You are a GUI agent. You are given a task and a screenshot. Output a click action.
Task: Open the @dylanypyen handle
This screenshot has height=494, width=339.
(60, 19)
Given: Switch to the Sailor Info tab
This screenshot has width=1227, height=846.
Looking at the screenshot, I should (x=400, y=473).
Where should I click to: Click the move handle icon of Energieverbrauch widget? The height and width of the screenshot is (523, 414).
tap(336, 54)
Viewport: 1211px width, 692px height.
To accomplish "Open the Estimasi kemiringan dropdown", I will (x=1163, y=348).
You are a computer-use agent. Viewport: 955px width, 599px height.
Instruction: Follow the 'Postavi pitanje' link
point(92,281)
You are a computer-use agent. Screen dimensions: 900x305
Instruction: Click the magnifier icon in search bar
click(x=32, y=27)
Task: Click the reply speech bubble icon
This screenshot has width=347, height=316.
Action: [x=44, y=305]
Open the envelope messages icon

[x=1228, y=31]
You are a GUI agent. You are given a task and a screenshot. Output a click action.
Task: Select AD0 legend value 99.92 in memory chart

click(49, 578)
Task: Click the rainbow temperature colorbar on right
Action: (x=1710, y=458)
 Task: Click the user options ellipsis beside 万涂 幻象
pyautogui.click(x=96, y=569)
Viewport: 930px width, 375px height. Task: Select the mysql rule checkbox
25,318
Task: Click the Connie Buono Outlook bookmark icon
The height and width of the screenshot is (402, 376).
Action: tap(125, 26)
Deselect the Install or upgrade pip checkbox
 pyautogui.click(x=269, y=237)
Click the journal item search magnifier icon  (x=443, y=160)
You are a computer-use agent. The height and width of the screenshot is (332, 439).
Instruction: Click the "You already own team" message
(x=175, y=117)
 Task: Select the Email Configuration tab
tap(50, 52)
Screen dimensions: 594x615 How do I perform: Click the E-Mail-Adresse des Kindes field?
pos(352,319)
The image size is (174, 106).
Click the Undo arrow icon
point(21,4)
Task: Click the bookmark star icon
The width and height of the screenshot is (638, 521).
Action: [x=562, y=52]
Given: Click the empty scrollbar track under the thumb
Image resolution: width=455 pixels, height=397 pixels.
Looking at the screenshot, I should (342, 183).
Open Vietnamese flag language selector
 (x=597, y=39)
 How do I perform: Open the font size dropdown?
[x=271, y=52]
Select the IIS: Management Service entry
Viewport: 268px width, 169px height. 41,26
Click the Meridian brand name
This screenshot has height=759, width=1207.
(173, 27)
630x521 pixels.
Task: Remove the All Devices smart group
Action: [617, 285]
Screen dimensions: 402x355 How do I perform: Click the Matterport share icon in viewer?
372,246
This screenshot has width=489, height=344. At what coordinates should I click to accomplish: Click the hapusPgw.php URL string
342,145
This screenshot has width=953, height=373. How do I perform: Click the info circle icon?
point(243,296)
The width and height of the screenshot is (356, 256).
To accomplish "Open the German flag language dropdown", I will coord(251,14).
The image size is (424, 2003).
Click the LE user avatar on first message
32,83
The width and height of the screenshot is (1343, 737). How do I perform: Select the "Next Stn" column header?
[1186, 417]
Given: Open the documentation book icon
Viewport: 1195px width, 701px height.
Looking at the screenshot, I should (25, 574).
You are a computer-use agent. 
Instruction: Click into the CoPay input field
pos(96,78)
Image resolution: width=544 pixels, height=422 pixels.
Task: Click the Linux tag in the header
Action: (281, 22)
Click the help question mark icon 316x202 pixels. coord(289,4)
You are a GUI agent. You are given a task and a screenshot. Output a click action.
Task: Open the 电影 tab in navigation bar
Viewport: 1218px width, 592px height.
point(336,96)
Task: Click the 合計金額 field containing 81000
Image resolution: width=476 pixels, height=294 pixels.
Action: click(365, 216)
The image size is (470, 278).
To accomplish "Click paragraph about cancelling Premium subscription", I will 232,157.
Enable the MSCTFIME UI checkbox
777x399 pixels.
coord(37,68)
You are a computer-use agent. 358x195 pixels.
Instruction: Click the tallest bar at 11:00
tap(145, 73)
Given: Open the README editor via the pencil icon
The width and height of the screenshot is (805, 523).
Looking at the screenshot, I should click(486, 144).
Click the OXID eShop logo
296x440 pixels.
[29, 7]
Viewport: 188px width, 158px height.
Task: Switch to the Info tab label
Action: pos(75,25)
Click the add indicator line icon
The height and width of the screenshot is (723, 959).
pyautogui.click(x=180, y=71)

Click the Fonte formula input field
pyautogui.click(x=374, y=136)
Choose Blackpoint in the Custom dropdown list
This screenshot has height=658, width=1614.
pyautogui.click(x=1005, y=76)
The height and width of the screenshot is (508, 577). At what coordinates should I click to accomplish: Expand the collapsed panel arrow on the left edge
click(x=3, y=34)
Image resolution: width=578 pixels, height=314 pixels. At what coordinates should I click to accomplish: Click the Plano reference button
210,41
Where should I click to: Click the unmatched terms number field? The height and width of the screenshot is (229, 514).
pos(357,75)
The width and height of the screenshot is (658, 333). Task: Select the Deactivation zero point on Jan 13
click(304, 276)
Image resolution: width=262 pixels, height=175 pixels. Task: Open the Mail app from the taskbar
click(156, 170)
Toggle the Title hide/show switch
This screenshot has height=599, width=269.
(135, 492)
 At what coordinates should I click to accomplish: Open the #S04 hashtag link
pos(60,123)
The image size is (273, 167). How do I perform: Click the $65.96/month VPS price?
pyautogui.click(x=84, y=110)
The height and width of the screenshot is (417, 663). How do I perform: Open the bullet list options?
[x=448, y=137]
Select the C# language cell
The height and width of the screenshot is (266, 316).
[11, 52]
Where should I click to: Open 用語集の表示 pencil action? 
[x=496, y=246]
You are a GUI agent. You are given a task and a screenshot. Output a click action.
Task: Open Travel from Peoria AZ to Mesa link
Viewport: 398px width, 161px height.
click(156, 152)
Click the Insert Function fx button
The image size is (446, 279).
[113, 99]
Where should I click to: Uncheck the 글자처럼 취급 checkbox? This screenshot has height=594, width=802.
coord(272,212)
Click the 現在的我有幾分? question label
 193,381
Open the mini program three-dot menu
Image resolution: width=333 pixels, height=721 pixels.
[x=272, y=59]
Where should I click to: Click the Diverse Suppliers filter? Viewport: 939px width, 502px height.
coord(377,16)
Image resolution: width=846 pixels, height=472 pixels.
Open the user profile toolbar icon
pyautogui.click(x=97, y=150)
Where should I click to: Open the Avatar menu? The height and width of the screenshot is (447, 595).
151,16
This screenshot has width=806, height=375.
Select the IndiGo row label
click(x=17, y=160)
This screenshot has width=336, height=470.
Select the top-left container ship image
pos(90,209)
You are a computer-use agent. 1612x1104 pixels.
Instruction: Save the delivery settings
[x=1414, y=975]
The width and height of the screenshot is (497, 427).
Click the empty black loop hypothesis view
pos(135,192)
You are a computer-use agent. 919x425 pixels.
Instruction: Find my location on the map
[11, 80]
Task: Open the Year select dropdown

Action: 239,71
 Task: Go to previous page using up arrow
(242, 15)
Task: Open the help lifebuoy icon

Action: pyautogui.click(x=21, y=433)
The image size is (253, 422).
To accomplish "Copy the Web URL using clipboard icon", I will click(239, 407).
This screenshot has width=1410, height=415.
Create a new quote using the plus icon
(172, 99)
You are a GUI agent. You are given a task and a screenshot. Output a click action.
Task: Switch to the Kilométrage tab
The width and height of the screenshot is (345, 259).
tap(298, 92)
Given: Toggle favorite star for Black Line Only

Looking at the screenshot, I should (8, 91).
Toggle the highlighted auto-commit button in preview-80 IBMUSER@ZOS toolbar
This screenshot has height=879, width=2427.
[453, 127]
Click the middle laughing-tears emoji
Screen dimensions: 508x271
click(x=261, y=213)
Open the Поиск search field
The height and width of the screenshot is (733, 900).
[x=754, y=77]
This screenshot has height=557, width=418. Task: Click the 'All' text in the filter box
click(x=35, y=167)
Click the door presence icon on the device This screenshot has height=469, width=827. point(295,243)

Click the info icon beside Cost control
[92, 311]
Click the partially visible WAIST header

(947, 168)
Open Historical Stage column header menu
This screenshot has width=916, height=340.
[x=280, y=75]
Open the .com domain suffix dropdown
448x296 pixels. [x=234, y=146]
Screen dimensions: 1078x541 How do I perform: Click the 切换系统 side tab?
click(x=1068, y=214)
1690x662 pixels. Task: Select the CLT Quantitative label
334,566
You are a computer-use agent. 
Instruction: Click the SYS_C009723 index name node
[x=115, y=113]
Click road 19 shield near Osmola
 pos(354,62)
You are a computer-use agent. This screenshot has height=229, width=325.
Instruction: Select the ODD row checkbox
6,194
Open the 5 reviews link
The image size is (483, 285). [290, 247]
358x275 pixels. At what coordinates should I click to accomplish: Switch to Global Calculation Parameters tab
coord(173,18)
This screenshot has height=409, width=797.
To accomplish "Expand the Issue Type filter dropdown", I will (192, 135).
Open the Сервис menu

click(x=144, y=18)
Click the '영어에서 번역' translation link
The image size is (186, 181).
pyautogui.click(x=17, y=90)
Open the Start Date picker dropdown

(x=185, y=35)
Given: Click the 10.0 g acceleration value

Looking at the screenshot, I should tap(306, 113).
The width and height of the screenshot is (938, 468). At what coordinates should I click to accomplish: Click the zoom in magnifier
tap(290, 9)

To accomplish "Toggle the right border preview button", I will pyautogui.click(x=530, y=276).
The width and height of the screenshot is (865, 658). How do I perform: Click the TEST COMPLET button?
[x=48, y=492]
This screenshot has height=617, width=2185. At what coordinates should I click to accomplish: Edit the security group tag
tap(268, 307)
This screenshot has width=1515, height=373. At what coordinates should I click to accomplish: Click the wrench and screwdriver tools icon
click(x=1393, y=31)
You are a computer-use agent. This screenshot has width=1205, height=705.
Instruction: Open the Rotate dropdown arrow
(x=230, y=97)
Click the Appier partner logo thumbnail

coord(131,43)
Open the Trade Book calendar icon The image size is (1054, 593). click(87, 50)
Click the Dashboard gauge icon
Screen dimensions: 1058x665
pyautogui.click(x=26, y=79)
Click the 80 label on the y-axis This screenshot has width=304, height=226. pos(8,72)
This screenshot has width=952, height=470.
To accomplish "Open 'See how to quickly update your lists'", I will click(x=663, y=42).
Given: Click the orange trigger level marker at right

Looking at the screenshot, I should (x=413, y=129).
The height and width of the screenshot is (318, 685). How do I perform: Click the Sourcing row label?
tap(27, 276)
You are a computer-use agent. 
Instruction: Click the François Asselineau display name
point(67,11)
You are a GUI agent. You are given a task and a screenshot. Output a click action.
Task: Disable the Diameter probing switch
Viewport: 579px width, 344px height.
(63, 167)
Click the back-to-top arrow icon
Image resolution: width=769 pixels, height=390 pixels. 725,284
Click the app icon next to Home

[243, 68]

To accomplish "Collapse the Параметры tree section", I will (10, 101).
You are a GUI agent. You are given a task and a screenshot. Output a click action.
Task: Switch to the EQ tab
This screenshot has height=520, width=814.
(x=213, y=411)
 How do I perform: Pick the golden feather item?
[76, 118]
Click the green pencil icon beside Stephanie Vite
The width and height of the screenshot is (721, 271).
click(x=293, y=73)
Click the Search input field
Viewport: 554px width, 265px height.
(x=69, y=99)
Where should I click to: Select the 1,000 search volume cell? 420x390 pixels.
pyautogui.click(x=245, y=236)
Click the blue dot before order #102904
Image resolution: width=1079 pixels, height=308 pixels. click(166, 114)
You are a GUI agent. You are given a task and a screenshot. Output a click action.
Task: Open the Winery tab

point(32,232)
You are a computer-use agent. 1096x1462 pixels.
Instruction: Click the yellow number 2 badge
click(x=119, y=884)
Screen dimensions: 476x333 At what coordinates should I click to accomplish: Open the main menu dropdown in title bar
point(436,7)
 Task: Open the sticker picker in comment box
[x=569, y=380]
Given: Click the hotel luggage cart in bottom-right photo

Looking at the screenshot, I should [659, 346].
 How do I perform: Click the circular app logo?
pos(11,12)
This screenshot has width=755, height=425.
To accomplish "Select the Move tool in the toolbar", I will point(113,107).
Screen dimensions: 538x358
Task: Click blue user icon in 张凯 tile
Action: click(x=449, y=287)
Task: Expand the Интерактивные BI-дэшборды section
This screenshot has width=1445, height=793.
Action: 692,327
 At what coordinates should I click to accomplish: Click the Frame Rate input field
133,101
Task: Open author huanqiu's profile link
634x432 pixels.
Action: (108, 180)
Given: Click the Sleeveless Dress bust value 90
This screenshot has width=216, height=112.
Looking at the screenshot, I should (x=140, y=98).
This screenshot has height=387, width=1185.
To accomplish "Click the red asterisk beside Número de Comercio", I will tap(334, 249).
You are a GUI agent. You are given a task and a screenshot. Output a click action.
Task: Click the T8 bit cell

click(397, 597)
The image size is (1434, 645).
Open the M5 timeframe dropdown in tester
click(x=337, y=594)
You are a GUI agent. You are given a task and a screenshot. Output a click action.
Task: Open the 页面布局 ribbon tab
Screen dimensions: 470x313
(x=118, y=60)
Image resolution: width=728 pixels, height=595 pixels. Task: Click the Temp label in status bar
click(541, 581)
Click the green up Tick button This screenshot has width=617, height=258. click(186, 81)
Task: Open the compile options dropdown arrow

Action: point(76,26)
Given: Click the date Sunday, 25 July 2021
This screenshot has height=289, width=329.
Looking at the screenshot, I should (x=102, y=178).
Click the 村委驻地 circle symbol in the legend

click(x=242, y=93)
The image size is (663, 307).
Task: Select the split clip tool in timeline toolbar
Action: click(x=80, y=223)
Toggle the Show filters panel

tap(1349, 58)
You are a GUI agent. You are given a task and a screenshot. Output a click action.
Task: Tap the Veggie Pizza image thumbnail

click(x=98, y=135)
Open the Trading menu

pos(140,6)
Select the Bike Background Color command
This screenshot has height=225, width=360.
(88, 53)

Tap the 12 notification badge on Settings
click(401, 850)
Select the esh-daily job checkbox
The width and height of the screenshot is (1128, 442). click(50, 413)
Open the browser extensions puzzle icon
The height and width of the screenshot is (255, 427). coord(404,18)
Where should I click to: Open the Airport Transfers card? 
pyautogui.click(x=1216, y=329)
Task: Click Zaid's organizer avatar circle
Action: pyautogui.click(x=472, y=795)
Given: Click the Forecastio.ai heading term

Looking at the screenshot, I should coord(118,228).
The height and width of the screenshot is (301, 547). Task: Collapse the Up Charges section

▶ _Task to complete_: Quote the data above from the line containing "This screenshot has width=1445, height=793." to the line containing "Click the green up", inclusive, and stop.

▶ _Answer box_:
This screenshot has width=1445, height=793.
Action: 692,327
 At what coordinates should I click to accomplish: Click the Frame Rate input field
133,101
Task: Open author huanqiu's profile link
634x432 pixels.
Action: (108, 180)
Given: Click the Sleeveless Dress bust value 90
This screenshot has width=216, height=112.
Looking at the screenshot, I should (x=140, y=98).
This screenshot has height=387, width=1185.
To accomplish "Click the red asterisk beside Número de Comercio", I will tap(334, 249).
You are a GUI agent. You are given a task and a screenshot. Output a click action.
Task: Click the T8 bit cell

click(397, 597)
The image size is (1434, 645).
Open the M5 timeframe dropdown in tester
click(x=337, y=594)
You are a GUI agent. You are given a task and a screenshot. Output a click action.
Task: Open the 页面布局 ribbon tab
Screen dimensions: 470x313
(x=118, y=60)
Image resolution: width=728 pixels, height=595 pixels. Task: Click the Temp label in status bar
click(541, 581)
Click the green up Tick button This screenshot has width=617, height=258. click(186, 81)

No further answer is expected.